Siempre mantuve que para los andaluces la Semana Mayor vendría a ser como la primavera del alma, quedando para otros el colorido de hablar de ella. Y esto no lo digo yo tan solo por el poder y la grandeza que la misma pudiera tener desde una perspectiva religiosa, que sin duda alguna la posee, sino más bien por ser desde un punto de vista cultural una celebración sumamente complicada, que no podría llegar a entenderse sino estudiándola de una forma más global. Nuestra Semana Santa, pues, por más que el oficialismo eclesiástico se empeñe queriéndola reducir a su más pura y genuina significación teológica y litúrgica, todos sabemos que, por el contrario, la misma puede conllevar otros significados más explícitos y latentes, e incluso mucho más personales algunos aún si cabe, y entre otros muchos, también, cómo no, el artístico, económico, psicológico, sociológico o bien antropológico, que de forma contradictoria entre sí, pero sin embargo real, y de forma combinada componen ese mosaico único que conforma a nuestra Semana Mayor, la misma que se presenta al mundo entero para su goce y disfrute. Hoy, como antaño sucediera de igual modo, no sería posible hablar de ella sin las cofradías, pero podemos decir también sin temor alguno a equivocarnos que la Semana Santa andaluza tampoco sea solamente eso, lo que se percibe de ella .Ninguno de los aspectos anteriores, ni otros muchos más que podríamos añadir son explicativos de un fenómeno tan global, sino tan solo son visiones muy parciales de una realidad más compleja de lo que desde cualquiera de las referidas perspectivas excluyentes nos pudiera parecer, ya que para los andaluces nuestra Semana Mayor es un universo rico y simbólico, tan importante por otra parte que incluso podría gustar a los no católicos.

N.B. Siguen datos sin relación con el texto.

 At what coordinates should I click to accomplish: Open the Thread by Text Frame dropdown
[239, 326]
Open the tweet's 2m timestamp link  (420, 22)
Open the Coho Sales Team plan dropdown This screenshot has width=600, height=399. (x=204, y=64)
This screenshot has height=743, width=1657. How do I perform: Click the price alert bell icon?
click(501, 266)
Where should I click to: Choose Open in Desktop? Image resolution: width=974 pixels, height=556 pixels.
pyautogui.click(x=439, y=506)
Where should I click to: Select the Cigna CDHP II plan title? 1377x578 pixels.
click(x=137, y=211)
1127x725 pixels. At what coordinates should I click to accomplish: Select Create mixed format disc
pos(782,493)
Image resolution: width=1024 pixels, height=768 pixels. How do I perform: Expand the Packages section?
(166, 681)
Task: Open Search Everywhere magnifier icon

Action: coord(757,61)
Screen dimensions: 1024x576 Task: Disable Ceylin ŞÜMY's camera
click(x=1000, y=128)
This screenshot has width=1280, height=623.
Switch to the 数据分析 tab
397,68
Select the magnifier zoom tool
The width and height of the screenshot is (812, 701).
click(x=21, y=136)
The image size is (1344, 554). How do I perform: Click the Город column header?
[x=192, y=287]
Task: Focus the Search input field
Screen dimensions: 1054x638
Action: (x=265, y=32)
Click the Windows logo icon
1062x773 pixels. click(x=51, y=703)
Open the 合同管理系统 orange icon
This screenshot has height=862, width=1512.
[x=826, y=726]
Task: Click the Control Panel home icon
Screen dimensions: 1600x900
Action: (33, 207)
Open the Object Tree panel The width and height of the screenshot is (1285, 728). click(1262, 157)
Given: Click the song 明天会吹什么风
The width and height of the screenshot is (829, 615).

No cabe duda de que por marzo o en abril, cuando por las paredes de cal la madreselva ya despierta, llega a Andalucía la primavera más rabiosa, donde las respectivas imágenes titulares de pueblos y ciudades para un sinfín de personas católicas o no, se convierten en objeto y signo central de toda la Semana Mayor, ritualizándose en ellas de manera más que notable la dialéctica entre la vida y la muerte, en una celebración tan popular como podría haber sido en su día incluso la propia pasión de Cristo, lo que siempre se hace aquí a través de las hermandades y cofradías, en otro tiempo tan comunes a la Europa cristiana y hoy, sin embargo, prácticamente reducidas a Andalucía y a otros lugares de España, así como a través de los diferentes grupos escultóricos que, sobre los pasos, hacen desfilar por calles y plazas para el deleite de propios y extraños, quienes cuanto menos ven en ellas una celebración tan singular como compleja, al hacer humano lo divino por medio de una representación más que genuina, que la convierte en la fiesta más característica e importante del año, en la que el propio pueblo, como experiencia colectiva, se proyecta en ella con sus cantes y desconsuelos. Triunfando así, pues, el milagro de la vida sobre la muerte, en medio de la luz de nuestras ciudades y por medio, cómo no, de esta celebración tan barroca, en la que en ningún momento deja de darse un derroche inusitado de imaginación, de sensaciones y vivencias plurales, tan fuertemente arraigadas en esta tierra nuestra, en la que el ritual responde siempre a sus necesidades antropológicas. Si no fuese así, a buen seguro que hace tiempo que nuestra celebración de siglos habría ya desaparecido, cosa que afortunadamente hasta ahora no ha ocurrido, al mantener su propia funcionalidad la fiesta, así como la integración social de los individuos.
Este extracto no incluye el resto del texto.